Do you still have any Vintage Chestnut flooring by Harmonics? I need one box. I can be contacted at [email protected].

Thank you. John


----------



## mjc2to (Aug 24, 2012)

Jim Coleman said:


> I have some Harmonics Vintage Chestnut that I will sell.
> Maybe three boxes unopened, maybe two boxes partial.
> 
> UPS has a shipping calculator; my zip code is 92069.
> ...


Do you still have any of the Harmonics Vintage Chestnut flooring? I need a box or two.


----------



## Jim Coleman (May 28, 2012)

*Selling three unopened boxes Vintage Chestnut plus rem's*

Septmeber 5, 2012

Selling three unopened boxes Vintage Chestnut (18 sq ft ea) plus 2 boxes of rem's

Couldnt find enough to do another project, so I am selling my extras

Asking $100 for all. (DIYChat price)

http://sandiego.craigslist.org/nsd/for/3251957114.html

I am in 92026 area. [email protected]


----------



## Jim Coleman (May 28, 2012)

*9-26-12 / All my Harmonics Vintage Chestnut SOLD....*

SOLD all my Harmonics Vintage Chestnut flooring.....Wish you all luck on findng what you need!

Jim


----------



## tmchenry (Oct 5, 2012)

Reams said:


> Unfortunately, I did not find any. Please let me know if you find some.

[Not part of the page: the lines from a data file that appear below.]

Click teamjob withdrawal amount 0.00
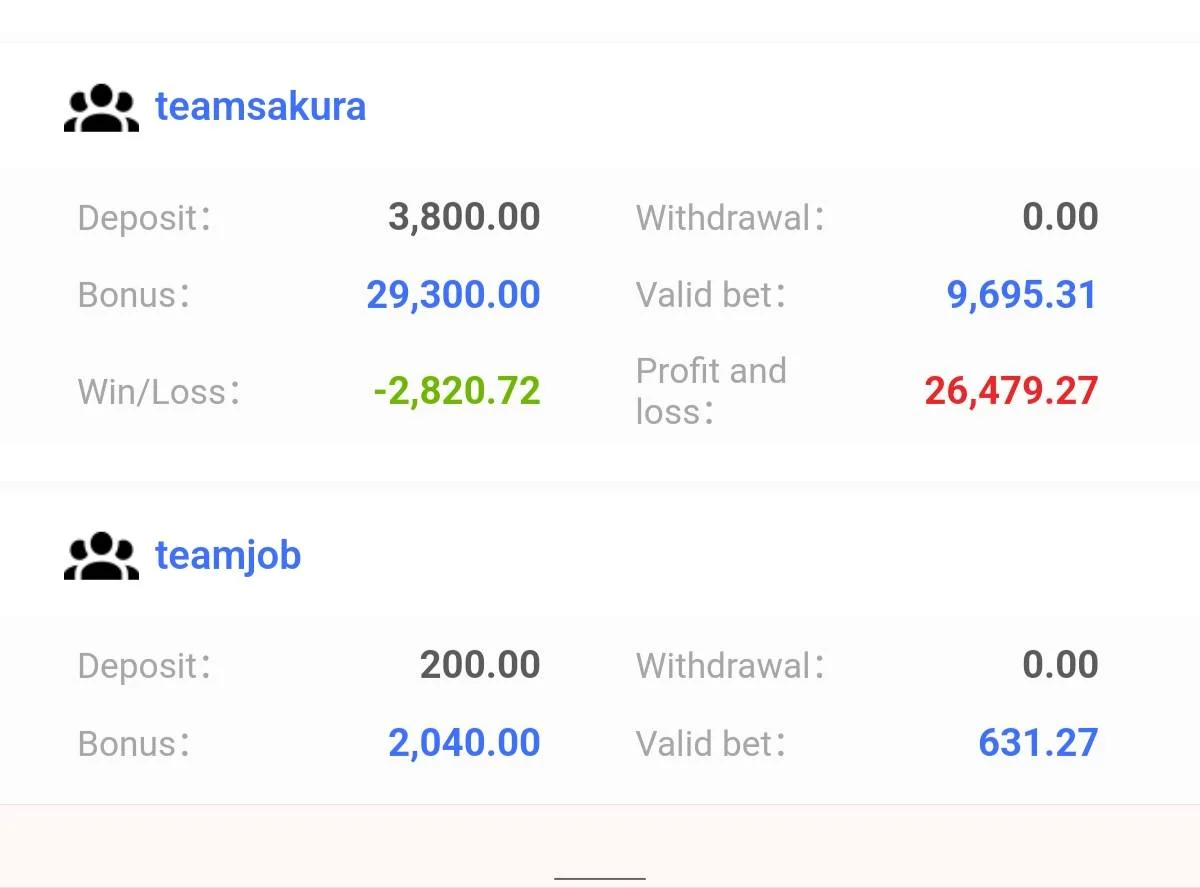The image size is (1200, 888). pyautogui.click(x=1060, y=665)
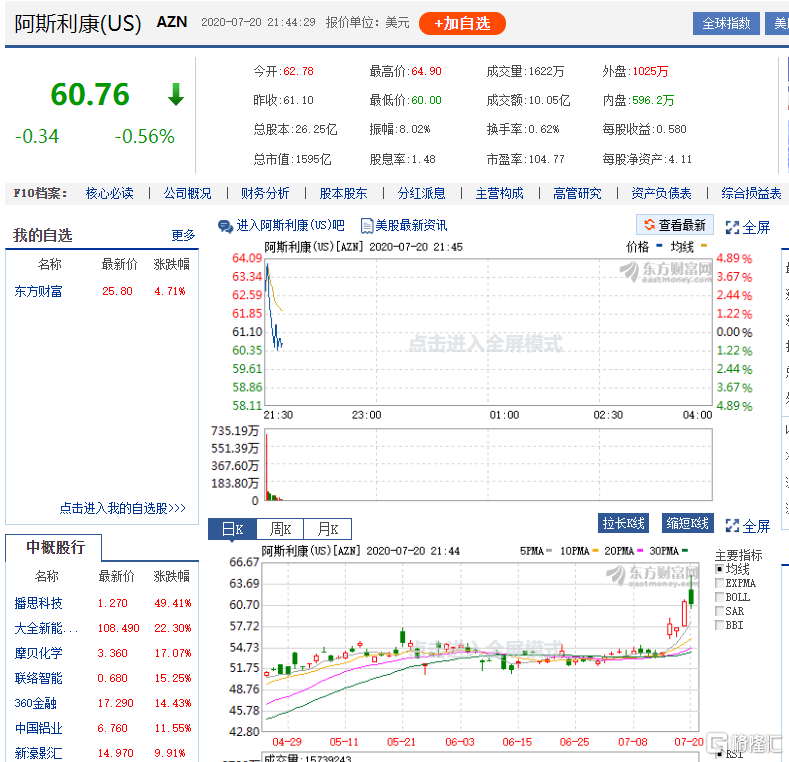Click the refresh icon in 查看最新
The height and width of the screenshot is (762, 789).
click(x=649, y=226)
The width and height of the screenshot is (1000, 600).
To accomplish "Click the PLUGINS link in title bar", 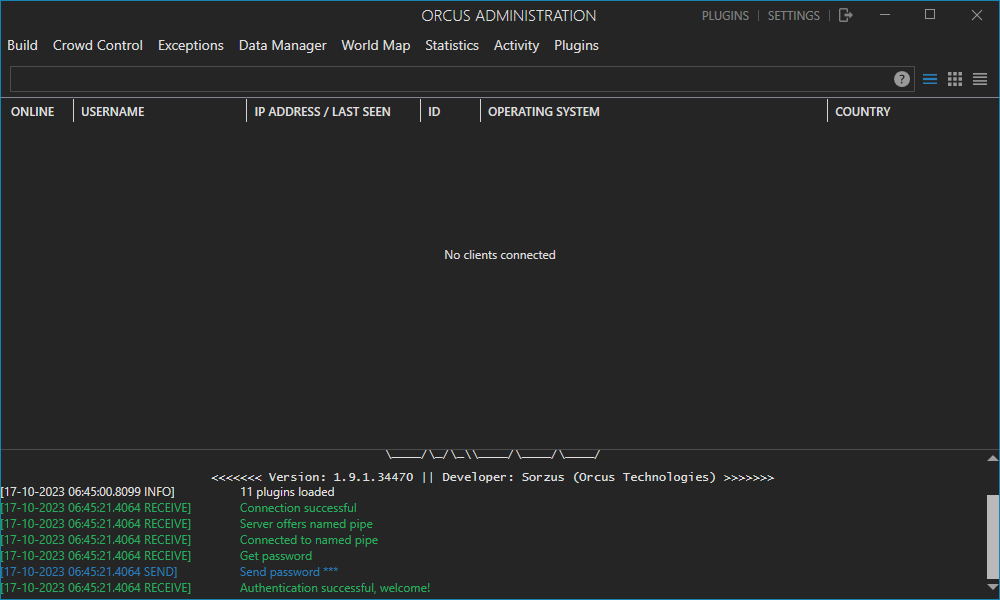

Hello, are you still looking for the vintage chestnut flooring?


----------



## klpd4dc (Dec 29, 2012)

Is anyone still looking for Harmonics Vintage Chestnut? I have 2 boxes ( 1 unopened and another opened and 1 plank used) that I can give away. I am in 22031 zipcode. Email me if you are interested.


----------



## Dvox (Jan 8, 2013)

*Desperate need to finish kitchen!*

I need 3 or 4 boxes to finish our kitchen that is halfway done, we are looking to move in as soon as possible but ran out of flooring. Does anyone still have the Harmonics Vintage Chestnut flooring available? thank you so much!!


----------



## Dvox (Jan 8, 2013)

*I'm looking for the vintage chestnut flooring!*



tmchenry said:


> Hello, are you still looking for the vintage chestnut flooring?


I'm looking!! Thank you!!


----------



## klpd4dc (Dec 29, 2012)

Dear Dvox,

I am sorry I had to give away the Harmonics flooring to someone local for free. The 2 boxes along with matching moldings were sitting in my storage and I had to clear my storage by Jan 1. 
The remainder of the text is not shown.